Various circles opposed to Islam played the most effective role in planting this fear into people’s minds and virtually led to a cottage industry of Islamophobic talk and activities and to the emergence of a security, intelligence and industrial apparatus worth trillions of dollars.
The concept of “Islamic terror” in almost all areas of social life and the deliberate inculcation of Islamophobia in world political centers is intended to prevent the rise of the Islamic world, which possesses economic and financial power centers, major energy resources and underground wealth.
The policies adopted by Western governments, especially after Sept. 11, 2001, which generally targeted Muslims, and the laws passed in that context, accelerated the growth of Islamophobia.
Extreme right-wing parties play a major role in encouraging opposition to Islam. These parties use Islamophobic speech to gather votes and grow strong on the back of it.
The National Democratic Party in Germany, the National Front in France, Pim Fortuyn List in the Netherlands, the Northern League in Italy, the Freedom Party in Austria and the Danish People’s Party in Denmark are some of the far-right parties with significant shares of the vote in Europe. These parties target Muslim migrants in particular.
Muslim migrants in Europe have to strive against xenophobia as well as Islamophobia.
The ethnocentric mentality that regards them as different, excludes and despises them and subjects them to physical and psychological attacks on the grounds that migrants threaten their cultural and social lives, is on the rise in many European countries.

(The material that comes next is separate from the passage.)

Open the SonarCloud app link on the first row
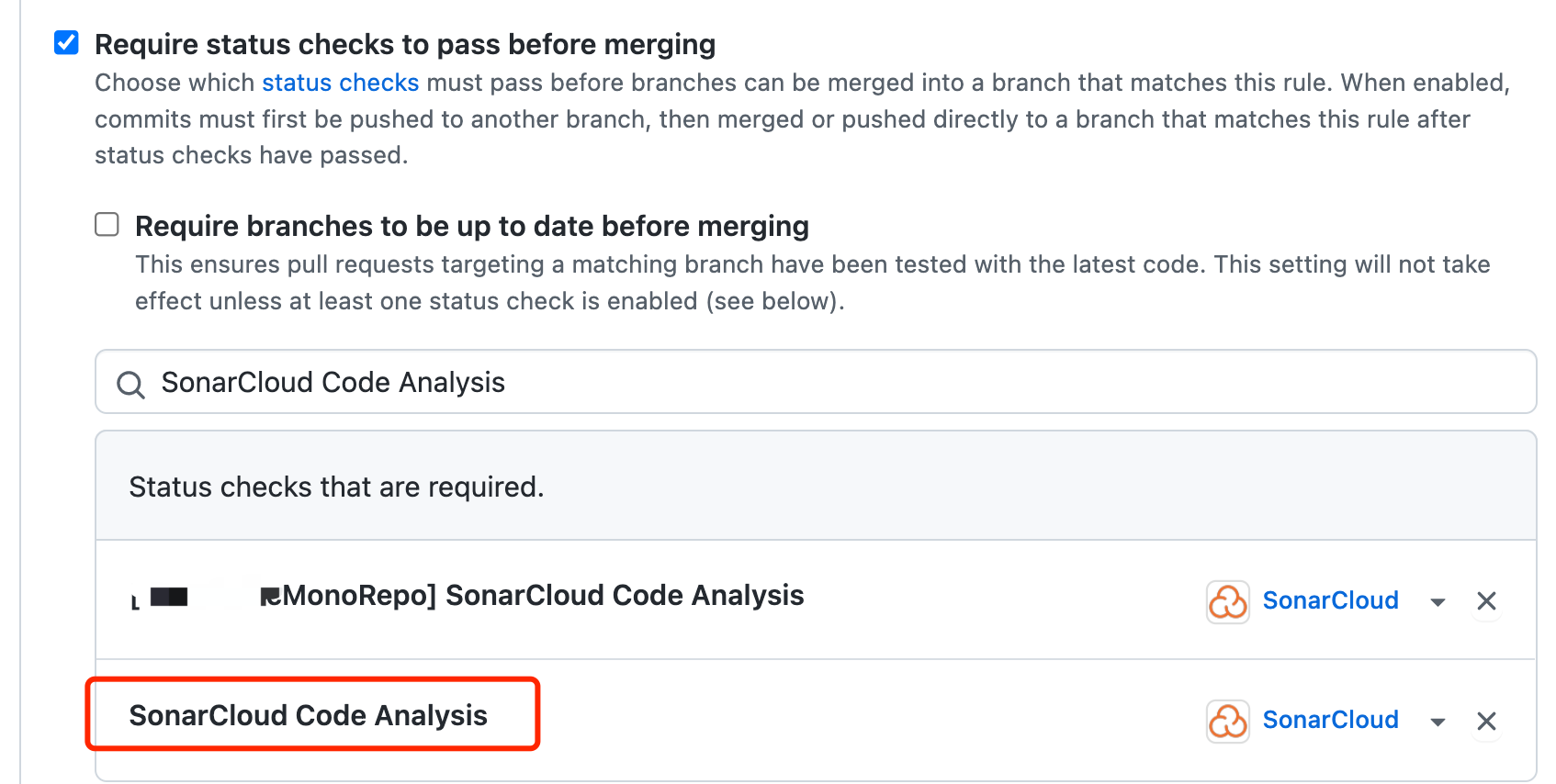The width and height of the screenshot is (1556, 784). coord(1331,600)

Attacks along the lines of physical beatings, stones thrown at mosques and workplaces, the throwing of Molotov cocktails, the beating of employers and workers, swastikas and insulting slogans being written on walls, the vandalism of cemeteries, attacks on homes and families being beaten and threatened and verbal harassment, are some of the things that Muslims in Europe are frequently subjected to.
However, like all other migrants, Muslims are people who leave their own homes and seek to integrate into the countries they go to, making great economic contributions to their new societies.
Discrimination and hostility toward them is surely incompatible with human rights and modern democracy, as well as being unjust and intolerant.
However, it would be equally wrong to consider hostility toward Islam and Muslims in Europe under a single category. People who think that Muslims are taking jobs and other benefits away from Westerners, those who deliberately play on these concerns to encourage hostility toward Islam and Muslims, those who think that increasing numbers of Muslims will eliminate Christianity and/or degenerate Western culture and those who equate Islam with terror and radicalism must all be considered separately.
There is only one way of overcoming all these fears; true Muslims must describe their faith with patience and moderation and explain and show that an Islam purged of all nonsense is modern, compatible with science, democracy and logic, enlightened, progressive, opposes terror and commands love, brotherhood and peace.
They must explain that Muslims have no intention of doing away with Christianity and that the Koran praises Christians.
They must explain that the mentality equated with terror, slaughter and suicide attacks, that is against art, science and all beauty and that is hostile to other faiths derives not from Islam, but from deluded fanatics.
Under the influence of fringe fanatics, Westerners imagine that Islam rejects reason, tolerance and modernity and advocates terror and radicalism, and that Islamic values are incompatible with democracy and human rights.
Muslims must therefore engage in a systematic consciousness-raising campaign, bearing in mind that misinformation is perhaps the main cause of Islamophobia, that many people who fear Islam know very little about it and that much of what they think they know is untrue.
The West, which boasts of the importance it attaches to democracy and human rights and how it treats all beliefs equally, also has a major responsibility.
The first thing the West needs to do is introduce legal measures against Islamophobic and racist activities. Islamophobia must be regarded as a hate crime in the same way that anti-Semitism is.
The West’s priority must be to develop a culture based on love, respect, friendship and brotherhood, without despising those who are not from it.
Western countries, international organizations and civil society organizations must all demonstrate sensitivity on this subject.
It is a matter of the greatest urgency in terms of world peace for new laws to be introduced and for the public to be educated so new generations are freed of these prejudices to emerge.
True Muslims must describe their faith with patience and moderation.
Harun Yahya has authored books on Islam.